At around 10 at night I made my way to her room by using my other senses and one of the crutches the doctors gave me. Crutches and blind people. What was this doctor thinking? Sometimes I could go without them but this wasn't one of those times. I wasn't feeling that confident. I ran one of my hands along the wall as I moved so I could feel the wall change to door and back to wall so I would know when I got to her room. It was the third one on the right. When I got to her door I stood there for a moment listening to figure out if she was still awake or not. She was. I heard her texting either Laney or Ashley or both. I finally worked up the courage to knock on her door.
"Hey." She said as she opened the door for me and led me inside and onto her bed. "what brings you to my place?"
"I just wanted to talk to you." I told her and felt around for where her hand probably was. I had gotten good at guessing.
"You should have texted me to come see you so you didn't have to strain yourself Gar. You should be resting as much as possible right now." She told me. Yes, I know this T.
"I know but I just wanted to come to you." I paused. "You've been acting differently since I got home. What's up?"
"I haven't been acting differently." Great she was getting defensive. This never ended well. The last time I witnessed this she decided to get help from Slade instead of me.
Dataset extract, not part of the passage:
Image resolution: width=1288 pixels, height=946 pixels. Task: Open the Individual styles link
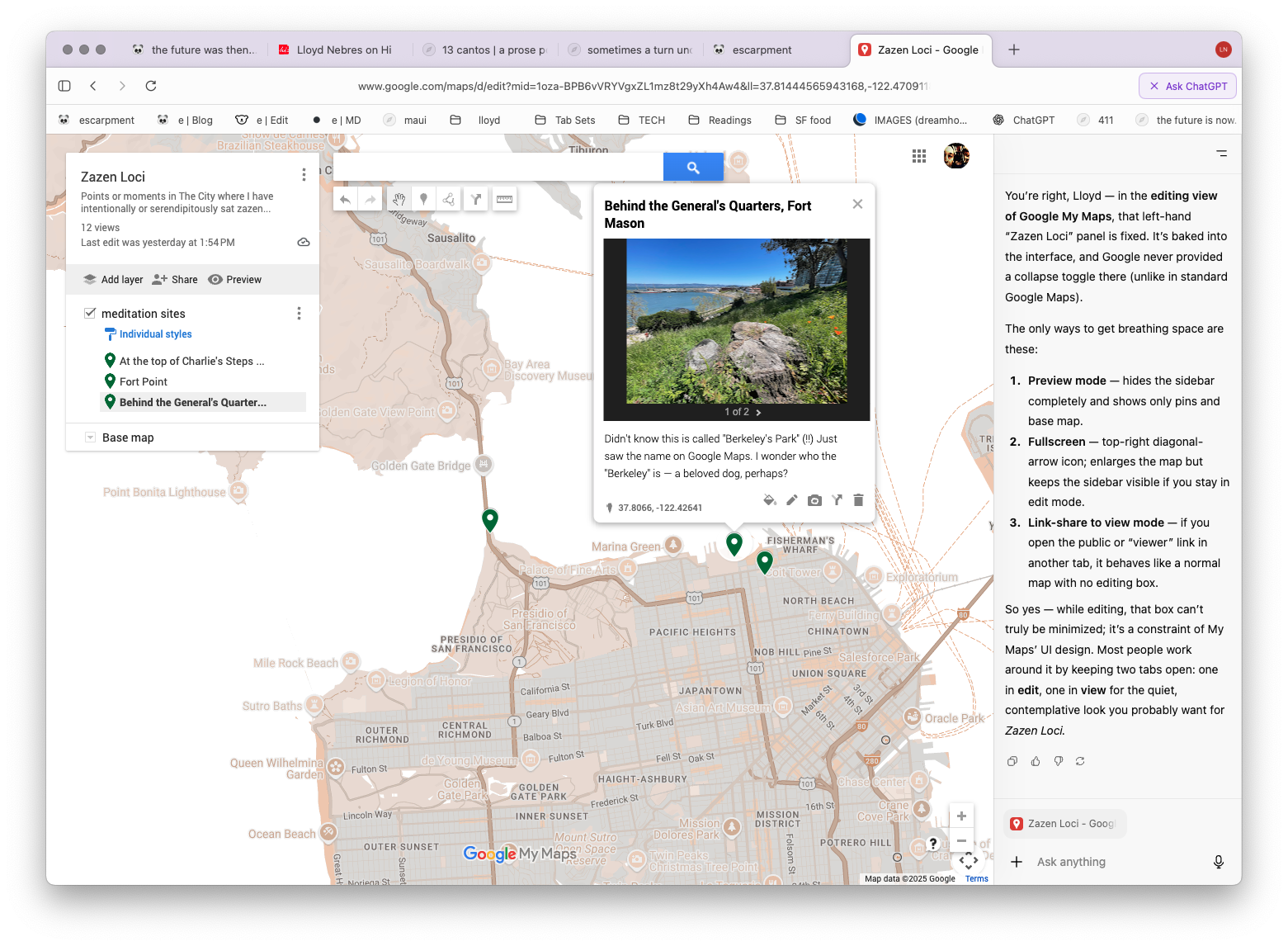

"Terra, I love you. I just want to know why you've been so quiet and distant and less cynical and extra helpful lately. Please don't say it's because you just want to help because I know you do but it's more than that. I know it is. Please just tell me what's going on with you so I can make you feel better darling.
"I feel like this is my fault." She whispered to me. "I feel like I should have paid attention to where you were and how you were doing more so I could've prevented this from happening to you. I've been distant and quiet because I feel guilty."
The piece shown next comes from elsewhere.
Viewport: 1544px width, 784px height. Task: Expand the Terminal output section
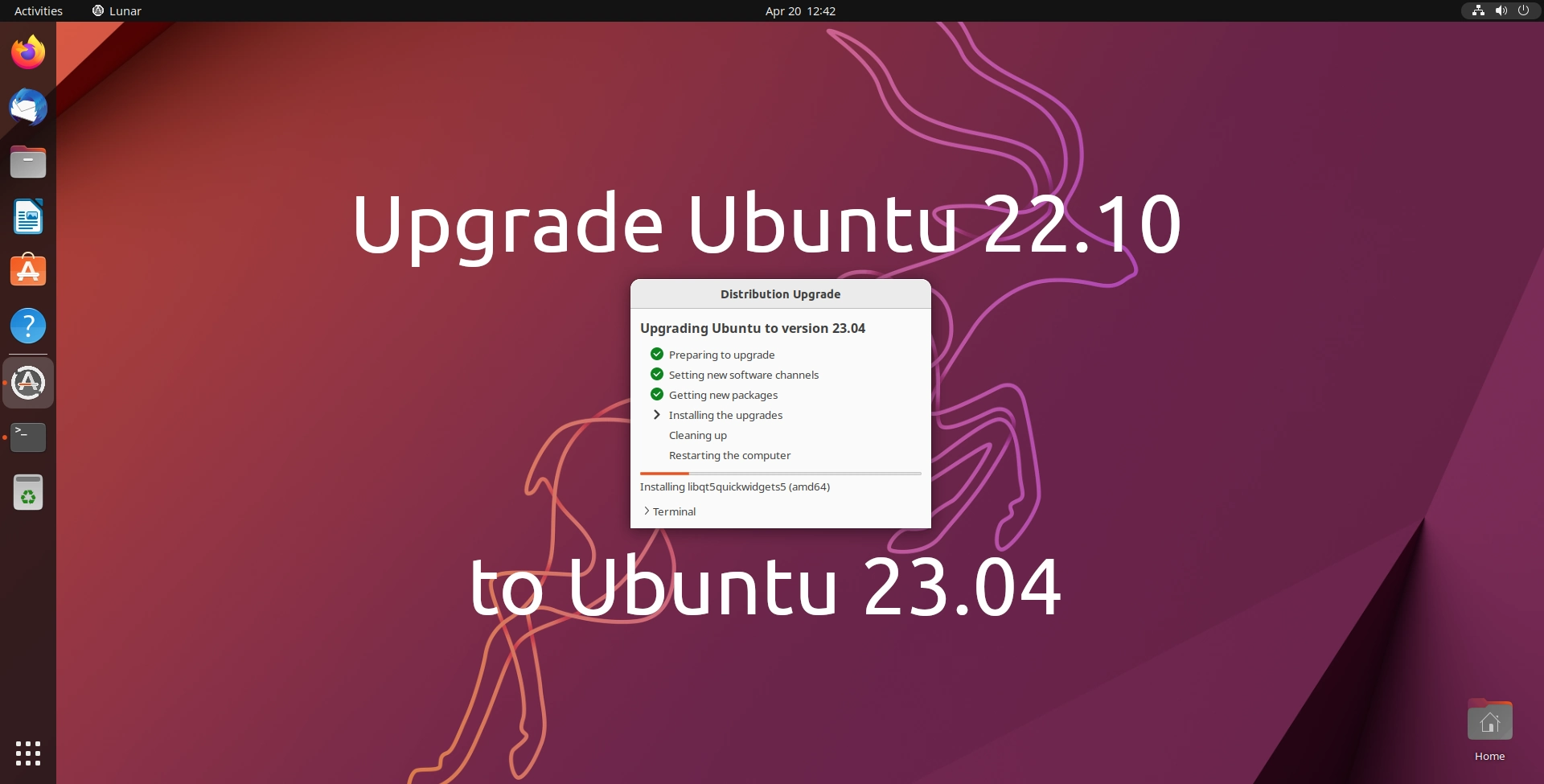click(669, 511)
"Terra. It doesn't matter to me. You were concentrating on you not getting hurt and that is far more important to me. Had you paid more attention to me during the fight this could be you. And if this were you I would never be able to forgive myself. I can take care of myself. My leg is healing quickly, my back is doing better, and my kidneys are healing well. Had that been you who got stepped on by the monster or crushed beneath a pile of rocks, shit I would've lost it. I just got you back. I'm never letting you go. So stop feeling guilty. This wasn't your fault my dear." I whispered the last sentence in her ear and kissed her check.
As I pulled back I felt a pair of delicate hands grab my face and pull me close. She kissed me. This kiss quickly turned to something a lot more heated than our normal make out sessions. I would kill to go further but I knew that if we did, I could make myself even more damaged. Besides, I want to see her face when we do things like this.
She pulled away from me and leaned me down so we were both lying on her bed. She must have grabbed the remote for the lights because I heard a faint click. She snuggled into my side and told me she loved me.
"Garfield."
"Yes, Terra?"
"I still think I should've paid more attention to you."
"I know you do. But I would rather this for me than you. I'll be okay."
"You always are."
"That's because I could never bear to leave you, Terra." I kissed what I hoped was the top of her head. It was, I felt her hairline. God I'm lame.
"You're so lame."
"Yeah yeah. Get some sleep."
Within minutes I was asleep and getting the best sleep I've gotten in such a long time.